Just as an example, I was in DC for a couple of meetings and made the "mistake" of driving along the National Mall, past the MLK memorial, the Vietnam Memorial before making a wrong turn and finding myself in front of the Arlington Cemetery where I foolishly decided to go up to the Tomb of the Unknown, which of course required me to pass the the rows of military dead and the JFK gravesite. PTSD just won't allow me to handle much more.
PTSD is hard to deal with, my dad had it. I hear you regarding tragedy: and Im sure at Penn Station they sell souveniers, etc anything for a buck....it becomes too much to deal with.
Frankly, the day is irrevocably etched into my mind and heart, and I would rather not relive the trauma all over again. As I rapidly approach my 60th year, I just feel that I've experienced more than my share of American tragedies non of which require a weeks worth of 24/7 media on steroids reminders.
Just as an example, I was in DC for a couple of meetings and made the "mistake" of driving along the National Mall, past the MLK memorial, the Vietnam Memorial before making a wrong turn and finding myself in front of the Arlington Cemetery where I foolishly decided to go up to the Tomb of the Unknown, which of course required me to pass the the rows of military dead and the JFK gravesite. PTSD just won't allow me to handle much more.
Guess what - we agree on something.
I am never in favor of celebrating defeats.
I don't want to relive what happened over and over again. I am just not going to do it.
Moment of silence, a few stories - OK.
All of the images of the horrific day - no thanks.
I just breath easier when the 9/11 anniversaries are over with. I wouldn't go to a 9/11 memorial service if you paid me because I can't get it out of my head that it will happen again on that date...I guess in that respect the terrorists have won, if enough other people feel the same way.
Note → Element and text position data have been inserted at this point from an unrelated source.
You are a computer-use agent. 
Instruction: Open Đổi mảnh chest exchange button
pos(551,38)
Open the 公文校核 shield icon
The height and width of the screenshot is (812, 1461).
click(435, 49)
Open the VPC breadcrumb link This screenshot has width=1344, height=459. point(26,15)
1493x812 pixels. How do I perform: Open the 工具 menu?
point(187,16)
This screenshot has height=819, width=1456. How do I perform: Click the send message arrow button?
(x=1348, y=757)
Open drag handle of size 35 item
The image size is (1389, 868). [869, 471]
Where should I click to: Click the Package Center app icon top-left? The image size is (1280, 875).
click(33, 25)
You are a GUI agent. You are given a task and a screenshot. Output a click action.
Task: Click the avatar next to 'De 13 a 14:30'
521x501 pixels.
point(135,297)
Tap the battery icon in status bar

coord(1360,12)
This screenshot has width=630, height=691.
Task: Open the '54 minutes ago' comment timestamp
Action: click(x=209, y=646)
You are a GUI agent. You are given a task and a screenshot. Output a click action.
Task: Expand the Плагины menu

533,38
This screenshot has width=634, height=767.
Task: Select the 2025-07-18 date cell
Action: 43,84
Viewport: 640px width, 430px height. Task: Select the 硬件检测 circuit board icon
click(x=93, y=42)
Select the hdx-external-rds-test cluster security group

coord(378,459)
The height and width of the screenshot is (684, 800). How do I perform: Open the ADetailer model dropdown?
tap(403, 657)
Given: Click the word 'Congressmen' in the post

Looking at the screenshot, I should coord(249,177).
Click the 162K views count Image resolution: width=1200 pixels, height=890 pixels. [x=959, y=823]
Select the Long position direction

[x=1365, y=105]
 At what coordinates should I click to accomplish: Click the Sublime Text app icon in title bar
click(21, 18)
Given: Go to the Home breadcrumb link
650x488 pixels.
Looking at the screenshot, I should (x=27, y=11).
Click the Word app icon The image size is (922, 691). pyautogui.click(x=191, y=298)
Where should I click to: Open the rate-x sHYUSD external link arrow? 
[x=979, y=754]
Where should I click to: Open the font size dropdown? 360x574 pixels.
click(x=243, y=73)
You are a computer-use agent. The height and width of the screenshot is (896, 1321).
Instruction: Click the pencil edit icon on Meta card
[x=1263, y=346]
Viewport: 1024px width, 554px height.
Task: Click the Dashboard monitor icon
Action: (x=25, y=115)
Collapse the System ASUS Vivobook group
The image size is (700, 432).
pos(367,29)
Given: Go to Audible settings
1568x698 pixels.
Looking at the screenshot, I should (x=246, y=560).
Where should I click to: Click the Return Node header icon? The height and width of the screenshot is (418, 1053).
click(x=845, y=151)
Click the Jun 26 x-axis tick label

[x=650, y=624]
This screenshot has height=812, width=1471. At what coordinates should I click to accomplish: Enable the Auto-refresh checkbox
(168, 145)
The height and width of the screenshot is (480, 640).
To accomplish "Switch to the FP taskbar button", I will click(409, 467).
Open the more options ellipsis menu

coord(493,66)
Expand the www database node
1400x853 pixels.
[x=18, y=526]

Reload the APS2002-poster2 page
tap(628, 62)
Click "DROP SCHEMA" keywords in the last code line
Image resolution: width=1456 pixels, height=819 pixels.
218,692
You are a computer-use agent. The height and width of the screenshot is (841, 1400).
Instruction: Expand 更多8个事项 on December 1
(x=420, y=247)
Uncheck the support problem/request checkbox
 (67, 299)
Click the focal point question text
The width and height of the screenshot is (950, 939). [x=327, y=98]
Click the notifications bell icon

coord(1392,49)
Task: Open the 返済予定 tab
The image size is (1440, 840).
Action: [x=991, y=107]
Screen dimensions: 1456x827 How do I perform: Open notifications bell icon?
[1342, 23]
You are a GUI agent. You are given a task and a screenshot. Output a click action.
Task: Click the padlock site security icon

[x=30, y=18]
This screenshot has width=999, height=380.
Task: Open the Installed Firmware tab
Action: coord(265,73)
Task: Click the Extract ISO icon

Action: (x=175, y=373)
I think it's commercialized is why. The same reason why people are annoyed around the holidays. It doesn't seem sincere, not to mention that it is true that people need to move on, it's a part of life. There's a reason why a whole nation doesn't mourn every single casualty of every tragedy we've ever had.
I agree. Also, I think certain people in power love to keep regurgitating it to remind us how much we 'need' the govt and military to protect us from [insert boogeyman flavor of the day here].
Us crying over 9/11 is the equivalent of the biggest bully in the world breaking down into tears over a splinter.
3000 people? more die from aspirin every year. I'm sick of the sobfest, let it go.
Wow you're real heartless. If you can't see the difference between death being natural, death from asprin however that happens, and a terrorist attack, something is wrong.
I hope no one sheds a tear when you're gone. Almost 3,000 civilians died that year, which is different from 4k soldiers that we lost.